May 31, 2011
Thank you for the opportunity to comment on File No. 4-627. I have been mostly a long side retail trader in the US equity markets, but on a few occasions I have also shorted a few hundred shares over a few days, both for gains as well as losses. Now that the background is clear, my comment would be TRULY question the so -called liquidity provided by short selling. Please note: I use the term stock and share interchangeably in this comment.
Fundamentally, if any real product is to be sold and bought, either the true owner/manufacturer or a retailer is the one who sells it. They maintain actual inventory and sell it. How is this truly handled in the US market?
Do brokerages who hold shares in the street name for an investor possess a right to lend shares out? Do they possess this right if the shares are held on margin?

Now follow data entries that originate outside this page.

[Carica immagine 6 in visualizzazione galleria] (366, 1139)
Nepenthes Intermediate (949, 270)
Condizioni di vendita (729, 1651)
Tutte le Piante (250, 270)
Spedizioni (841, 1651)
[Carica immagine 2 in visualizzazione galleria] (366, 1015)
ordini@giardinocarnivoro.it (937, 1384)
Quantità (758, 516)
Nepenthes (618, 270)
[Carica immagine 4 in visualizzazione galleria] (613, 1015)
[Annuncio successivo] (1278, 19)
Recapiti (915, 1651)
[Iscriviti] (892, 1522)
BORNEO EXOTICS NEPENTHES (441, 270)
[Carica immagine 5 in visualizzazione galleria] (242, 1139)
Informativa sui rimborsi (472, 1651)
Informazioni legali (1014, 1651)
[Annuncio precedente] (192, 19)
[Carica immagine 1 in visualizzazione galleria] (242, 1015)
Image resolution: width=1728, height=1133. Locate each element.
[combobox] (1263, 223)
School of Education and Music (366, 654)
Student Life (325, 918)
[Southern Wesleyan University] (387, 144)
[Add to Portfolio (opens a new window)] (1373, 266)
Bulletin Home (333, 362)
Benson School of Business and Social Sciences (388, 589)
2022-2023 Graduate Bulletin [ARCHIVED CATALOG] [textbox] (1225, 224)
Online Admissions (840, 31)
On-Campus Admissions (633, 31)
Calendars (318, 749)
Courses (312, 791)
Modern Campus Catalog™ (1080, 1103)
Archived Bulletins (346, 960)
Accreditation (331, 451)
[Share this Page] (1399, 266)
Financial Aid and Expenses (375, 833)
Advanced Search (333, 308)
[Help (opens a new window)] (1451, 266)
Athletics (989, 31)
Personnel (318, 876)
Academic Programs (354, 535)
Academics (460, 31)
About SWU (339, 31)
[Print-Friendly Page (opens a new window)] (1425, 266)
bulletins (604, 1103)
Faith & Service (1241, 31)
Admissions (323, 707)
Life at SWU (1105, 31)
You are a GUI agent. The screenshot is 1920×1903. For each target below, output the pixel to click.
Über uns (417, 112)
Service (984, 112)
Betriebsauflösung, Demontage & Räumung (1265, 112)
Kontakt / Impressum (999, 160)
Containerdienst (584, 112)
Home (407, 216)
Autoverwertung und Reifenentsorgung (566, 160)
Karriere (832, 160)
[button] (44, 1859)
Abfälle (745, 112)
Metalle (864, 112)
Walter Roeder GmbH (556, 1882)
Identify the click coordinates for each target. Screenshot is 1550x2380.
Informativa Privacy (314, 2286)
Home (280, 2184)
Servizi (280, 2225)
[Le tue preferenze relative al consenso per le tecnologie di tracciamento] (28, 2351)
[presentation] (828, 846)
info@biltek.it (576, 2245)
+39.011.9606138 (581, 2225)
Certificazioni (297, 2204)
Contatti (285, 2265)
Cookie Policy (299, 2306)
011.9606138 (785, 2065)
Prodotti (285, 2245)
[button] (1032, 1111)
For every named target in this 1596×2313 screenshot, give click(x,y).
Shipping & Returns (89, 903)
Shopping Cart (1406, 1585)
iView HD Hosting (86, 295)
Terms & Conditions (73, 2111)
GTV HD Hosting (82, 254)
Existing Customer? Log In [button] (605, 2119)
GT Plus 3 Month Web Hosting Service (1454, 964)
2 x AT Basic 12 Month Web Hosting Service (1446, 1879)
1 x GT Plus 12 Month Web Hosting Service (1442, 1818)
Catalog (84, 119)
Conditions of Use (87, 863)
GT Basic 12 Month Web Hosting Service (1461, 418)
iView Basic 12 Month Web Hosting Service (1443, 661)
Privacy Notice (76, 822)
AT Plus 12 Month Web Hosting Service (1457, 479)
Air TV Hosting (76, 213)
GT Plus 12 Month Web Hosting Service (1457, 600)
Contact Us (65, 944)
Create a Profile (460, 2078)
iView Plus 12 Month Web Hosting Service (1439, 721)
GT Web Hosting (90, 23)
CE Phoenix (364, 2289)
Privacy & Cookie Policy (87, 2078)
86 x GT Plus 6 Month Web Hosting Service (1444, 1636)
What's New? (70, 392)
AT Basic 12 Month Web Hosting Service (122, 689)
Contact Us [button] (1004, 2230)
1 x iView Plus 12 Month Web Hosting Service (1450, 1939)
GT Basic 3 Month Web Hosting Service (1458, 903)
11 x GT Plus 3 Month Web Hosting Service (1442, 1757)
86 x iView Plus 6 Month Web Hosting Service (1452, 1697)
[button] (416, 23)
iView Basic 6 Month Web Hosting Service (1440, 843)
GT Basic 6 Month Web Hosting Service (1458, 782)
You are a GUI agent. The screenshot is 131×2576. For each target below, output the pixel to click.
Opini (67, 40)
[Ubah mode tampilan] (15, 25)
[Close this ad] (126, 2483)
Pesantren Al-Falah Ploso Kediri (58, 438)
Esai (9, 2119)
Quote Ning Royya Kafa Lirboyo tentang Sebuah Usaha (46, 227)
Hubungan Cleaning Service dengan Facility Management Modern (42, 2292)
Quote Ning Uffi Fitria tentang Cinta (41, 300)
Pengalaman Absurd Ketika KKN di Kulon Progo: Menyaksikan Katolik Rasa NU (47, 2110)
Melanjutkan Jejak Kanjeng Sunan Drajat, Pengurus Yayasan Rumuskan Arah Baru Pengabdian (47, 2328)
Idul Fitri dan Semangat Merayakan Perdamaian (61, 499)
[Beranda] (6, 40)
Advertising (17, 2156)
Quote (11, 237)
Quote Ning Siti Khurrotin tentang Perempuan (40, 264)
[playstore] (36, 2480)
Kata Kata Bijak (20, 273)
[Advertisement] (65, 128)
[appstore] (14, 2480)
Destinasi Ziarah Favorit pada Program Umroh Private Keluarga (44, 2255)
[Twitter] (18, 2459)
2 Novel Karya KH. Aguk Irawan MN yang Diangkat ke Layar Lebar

If not, then why should short selling be allowed at all? if there is really a great demand for a company's stock - the said company itself can issue more stock. Or the perceived buyers can place ads in the stock market publicly and buy it from true owners. Middle men (aka the ever so helpful "market makers") are not needed. Systems of buying and selling should be simpler not more complex.
At the least, since short sellers are selling an IMAGINARY product, they should be allowed to do so ONLY against the UPTICK. I am tired of the counter argument (a fallacious one) that buyers can buy only a down tick.
As regards other "John Smith May 5" short sellers exposing fraudulent companies and "saving" investors, we are well aware of your true intention every bit. By being short ahead of time and then revealing "research of fraud", short sellers are essentially trading on inside information. Period.